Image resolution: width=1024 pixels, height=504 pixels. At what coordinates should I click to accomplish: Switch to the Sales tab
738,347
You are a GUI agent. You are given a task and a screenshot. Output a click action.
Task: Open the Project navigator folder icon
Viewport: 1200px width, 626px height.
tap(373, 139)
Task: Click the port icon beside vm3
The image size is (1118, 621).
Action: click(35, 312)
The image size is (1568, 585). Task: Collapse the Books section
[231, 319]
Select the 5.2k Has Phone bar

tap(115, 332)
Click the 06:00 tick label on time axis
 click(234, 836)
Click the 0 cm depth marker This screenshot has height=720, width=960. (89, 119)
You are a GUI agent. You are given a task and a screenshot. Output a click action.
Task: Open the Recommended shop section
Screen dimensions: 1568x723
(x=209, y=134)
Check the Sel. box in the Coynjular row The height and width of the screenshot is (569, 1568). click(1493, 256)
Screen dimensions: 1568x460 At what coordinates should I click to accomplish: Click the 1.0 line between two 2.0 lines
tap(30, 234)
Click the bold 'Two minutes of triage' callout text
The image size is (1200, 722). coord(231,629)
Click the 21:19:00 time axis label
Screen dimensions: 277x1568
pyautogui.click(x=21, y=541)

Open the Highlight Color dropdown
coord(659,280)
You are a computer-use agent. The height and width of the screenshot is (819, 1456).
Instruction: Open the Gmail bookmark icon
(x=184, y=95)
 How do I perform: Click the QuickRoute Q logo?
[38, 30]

==================================================

SHORT TASK: Can you lay out the data from the line containing "Click the 21:19:00 time axis label" through the end as a numbered list, leaving out blank lines and including both ends?

SOLUTION FOR THIS PROBLEM:
1. Click the 21:19:00 time axis label
2. Screen dimensions: 277x1568
3. pyautogui.click(x=21, y=541)
4. Open the Highlight Color dropdown
5. coord(659,280)
6. You are a computer-use agent. The height and width of the screenshot is (819, 1456).
7. Instruction: Open the Gmail bookmark icon
8. (x=184, y=95)
9.  How do I perform: Click the QuickRoute Q logo?
10. [38, 30]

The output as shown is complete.